-------- SUPPLIED MATERIAL

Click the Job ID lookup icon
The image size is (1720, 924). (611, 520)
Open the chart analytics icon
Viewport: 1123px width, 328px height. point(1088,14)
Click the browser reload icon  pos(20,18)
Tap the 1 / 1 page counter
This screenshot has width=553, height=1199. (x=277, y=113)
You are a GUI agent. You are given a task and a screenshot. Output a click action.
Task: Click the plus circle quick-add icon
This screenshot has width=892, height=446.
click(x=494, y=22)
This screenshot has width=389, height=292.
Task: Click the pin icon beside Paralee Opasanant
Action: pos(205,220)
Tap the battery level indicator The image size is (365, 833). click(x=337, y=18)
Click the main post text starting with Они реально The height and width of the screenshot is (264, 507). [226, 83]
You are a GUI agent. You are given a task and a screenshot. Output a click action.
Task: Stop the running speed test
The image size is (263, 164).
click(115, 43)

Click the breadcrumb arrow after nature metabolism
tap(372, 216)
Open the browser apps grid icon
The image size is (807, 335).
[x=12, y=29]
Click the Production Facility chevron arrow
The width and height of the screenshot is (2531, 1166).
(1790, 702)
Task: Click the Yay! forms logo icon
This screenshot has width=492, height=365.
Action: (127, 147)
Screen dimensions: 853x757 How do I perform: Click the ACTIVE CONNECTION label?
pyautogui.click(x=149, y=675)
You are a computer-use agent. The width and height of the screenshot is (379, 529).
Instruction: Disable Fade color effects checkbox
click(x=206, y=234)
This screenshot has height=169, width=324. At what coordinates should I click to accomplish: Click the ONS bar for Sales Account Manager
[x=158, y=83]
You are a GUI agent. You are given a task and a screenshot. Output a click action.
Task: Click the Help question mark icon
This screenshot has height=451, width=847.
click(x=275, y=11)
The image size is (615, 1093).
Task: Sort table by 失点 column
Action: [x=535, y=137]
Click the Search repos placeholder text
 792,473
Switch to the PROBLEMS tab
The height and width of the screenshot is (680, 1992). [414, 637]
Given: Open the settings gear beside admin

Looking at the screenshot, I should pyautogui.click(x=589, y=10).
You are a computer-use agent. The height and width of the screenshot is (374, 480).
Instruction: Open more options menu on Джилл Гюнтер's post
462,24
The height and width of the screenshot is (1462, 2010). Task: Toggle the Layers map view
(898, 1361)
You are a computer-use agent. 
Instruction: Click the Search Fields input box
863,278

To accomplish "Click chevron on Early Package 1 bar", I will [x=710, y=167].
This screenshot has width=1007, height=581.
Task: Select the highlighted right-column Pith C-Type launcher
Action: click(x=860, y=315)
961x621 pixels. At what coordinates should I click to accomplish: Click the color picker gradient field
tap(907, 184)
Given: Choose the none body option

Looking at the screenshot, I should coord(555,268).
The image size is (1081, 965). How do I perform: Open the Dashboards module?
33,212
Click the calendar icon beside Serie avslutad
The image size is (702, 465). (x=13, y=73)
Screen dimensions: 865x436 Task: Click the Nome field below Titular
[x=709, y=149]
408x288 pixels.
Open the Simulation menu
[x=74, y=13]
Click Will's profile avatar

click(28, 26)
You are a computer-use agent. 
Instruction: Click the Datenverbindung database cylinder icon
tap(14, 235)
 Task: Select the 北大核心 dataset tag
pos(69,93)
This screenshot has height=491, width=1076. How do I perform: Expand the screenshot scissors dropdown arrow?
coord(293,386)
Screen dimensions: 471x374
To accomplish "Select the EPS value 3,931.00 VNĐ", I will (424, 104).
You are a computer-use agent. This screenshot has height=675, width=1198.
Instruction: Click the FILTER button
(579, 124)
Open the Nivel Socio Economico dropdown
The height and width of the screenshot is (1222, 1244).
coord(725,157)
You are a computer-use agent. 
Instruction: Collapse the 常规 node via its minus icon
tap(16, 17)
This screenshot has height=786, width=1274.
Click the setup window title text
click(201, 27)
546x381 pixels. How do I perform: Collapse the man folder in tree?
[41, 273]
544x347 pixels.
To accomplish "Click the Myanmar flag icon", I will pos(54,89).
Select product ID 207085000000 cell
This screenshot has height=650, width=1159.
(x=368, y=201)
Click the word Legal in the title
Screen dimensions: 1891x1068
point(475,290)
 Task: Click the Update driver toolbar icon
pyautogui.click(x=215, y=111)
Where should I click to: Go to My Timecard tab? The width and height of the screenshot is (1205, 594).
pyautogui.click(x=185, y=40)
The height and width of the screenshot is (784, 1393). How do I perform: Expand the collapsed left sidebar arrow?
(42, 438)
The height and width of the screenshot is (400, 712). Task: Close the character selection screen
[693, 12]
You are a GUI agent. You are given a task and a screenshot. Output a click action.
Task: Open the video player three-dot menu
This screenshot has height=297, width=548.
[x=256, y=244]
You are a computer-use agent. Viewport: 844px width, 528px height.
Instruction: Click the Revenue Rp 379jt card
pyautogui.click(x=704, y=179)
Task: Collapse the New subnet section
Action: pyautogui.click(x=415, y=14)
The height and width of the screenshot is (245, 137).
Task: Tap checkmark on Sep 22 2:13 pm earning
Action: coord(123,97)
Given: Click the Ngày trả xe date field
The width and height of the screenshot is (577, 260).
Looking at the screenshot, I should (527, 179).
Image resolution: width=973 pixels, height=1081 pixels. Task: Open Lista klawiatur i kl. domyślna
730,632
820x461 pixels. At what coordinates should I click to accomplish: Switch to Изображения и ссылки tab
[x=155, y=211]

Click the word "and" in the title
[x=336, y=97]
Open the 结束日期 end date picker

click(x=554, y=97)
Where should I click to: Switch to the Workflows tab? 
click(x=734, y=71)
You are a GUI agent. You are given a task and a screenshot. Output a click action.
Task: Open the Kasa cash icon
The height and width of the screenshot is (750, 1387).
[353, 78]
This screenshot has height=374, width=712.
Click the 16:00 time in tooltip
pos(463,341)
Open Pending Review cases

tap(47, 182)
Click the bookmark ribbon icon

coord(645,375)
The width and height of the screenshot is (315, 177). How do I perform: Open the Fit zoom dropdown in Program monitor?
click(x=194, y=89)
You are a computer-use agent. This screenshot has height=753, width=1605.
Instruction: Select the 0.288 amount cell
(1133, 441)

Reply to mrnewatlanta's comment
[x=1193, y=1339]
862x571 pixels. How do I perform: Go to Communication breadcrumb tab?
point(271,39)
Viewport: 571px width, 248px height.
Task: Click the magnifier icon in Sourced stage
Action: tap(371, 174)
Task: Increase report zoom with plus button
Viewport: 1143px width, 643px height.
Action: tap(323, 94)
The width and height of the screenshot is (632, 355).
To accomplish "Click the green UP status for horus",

----------------

• _WHAT IS NEEDED_:
Give the material, starting at its beginning and ending at the line containing "This screenshot has width=553, height=1199.", as a two-column CSV with the headers instruction and response. Write one row for each instruction and the response that follows it, and place each value in a single quoted field with any line breaks replaced by spaces.

• _RESULT FOR THIS TASK_:
instruction,response
"Click the Job ID lookup icon","The image size is (1720, 924). (611, 520)"
"Open the chart analytics icon","Viewport: 1123px width, 328px height. point(1088,14)"
"Click the browser reload icon","pos(20,18)"
"Tap the 1 / 1 page counter","This screenshot has width=553, height=1199. (x=277, y=113)"